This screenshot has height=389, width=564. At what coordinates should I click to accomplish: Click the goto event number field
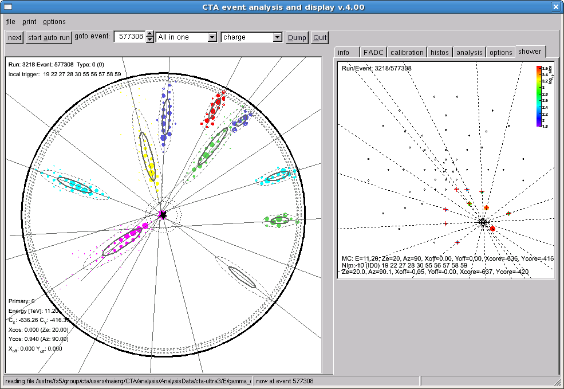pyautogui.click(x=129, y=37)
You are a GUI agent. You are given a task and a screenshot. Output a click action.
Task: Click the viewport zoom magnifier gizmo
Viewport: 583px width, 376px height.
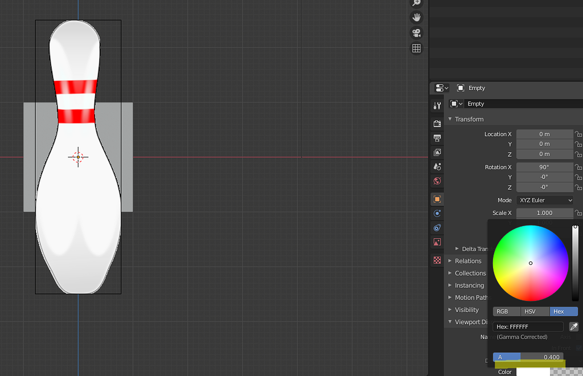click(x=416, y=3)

==

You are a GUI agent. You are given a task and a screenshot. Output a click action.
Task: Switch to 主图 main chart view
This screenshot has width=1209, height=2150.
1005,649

## [WHAT YOU ARE ASKED TO DO]
The lines to copy exactly start with the line above that has "This screenshot has height=389, width=564." and go on through the line that has "Task: Click the viewport zoom magnifier gizmo"; please include both, add nothing else, and omit the pictures.

## [PROBLEM SOLUTION]
This screenshot has height=389, width=564. At what coordinates should I click to accomplish: Click the goto event number field
pyautogui.click(x=129, y=37)
You are a GUI agent. You are given a task and a screenshot. Output a click action.
Task: Click the viewport zoom magnifier gizmo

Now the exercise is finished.